▶ _Instructions to follow_:
Restate, word for word, the lines from the opening line of the data through the line containing "Task: Click the 'QR code' option label", both included, and nothing else.

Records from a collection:
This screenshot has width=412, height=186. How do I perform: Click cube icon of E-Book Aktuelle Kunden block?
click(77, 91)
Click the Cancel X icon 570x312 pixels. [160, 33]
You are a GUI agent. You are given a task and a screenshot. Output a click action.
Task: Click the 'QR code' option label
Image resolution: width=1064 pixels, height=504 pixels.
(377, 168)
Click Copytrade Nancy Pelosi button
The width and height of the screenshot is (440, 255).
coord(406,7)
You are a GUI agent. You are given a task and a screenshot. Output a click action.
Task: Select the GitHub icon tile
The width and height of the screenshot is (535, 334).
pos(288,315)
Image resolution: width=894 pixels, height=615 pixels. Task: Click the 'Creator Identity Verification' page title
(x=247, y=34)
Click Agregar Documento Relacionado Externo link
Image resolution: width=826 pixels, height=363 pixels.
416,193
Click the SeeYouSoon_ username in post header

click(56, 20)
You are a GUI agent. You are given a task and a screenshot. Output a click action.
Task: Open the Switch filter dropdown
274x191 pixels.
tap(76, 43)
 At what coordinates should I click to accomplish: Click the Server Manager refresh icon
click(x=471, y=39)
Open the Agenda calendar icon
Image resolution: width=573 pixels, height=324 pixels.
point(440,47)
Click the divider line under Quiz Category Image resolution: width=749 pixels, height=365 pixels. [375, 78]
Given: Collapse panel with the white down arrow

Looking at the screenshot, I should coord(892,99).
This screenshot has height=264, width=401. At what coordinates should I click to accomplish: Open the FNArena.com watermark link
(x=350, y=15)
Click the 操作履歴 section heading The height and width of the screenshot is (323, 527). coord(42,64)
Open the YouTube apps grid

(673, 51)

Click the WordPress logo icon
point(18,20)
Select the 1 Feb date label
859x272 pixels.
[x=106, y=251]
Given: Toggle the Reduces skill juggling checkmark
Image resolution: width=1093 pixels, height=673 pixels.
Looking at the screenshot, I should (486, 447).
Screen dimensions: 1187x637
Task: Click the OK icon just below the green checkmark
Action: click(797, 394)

▶ _Written solution_:
This screenshot has width=412, height=186. How do I perform: Click cube icon of E-Book Aktuelle Kunden block?
click(77, 91)
Click the Cancel X icon 570x312 pixels. [160, 33]
You are a GUI agent. You are given a task and a screenshot. Output a click action.
Task: Click the 'QR code' option label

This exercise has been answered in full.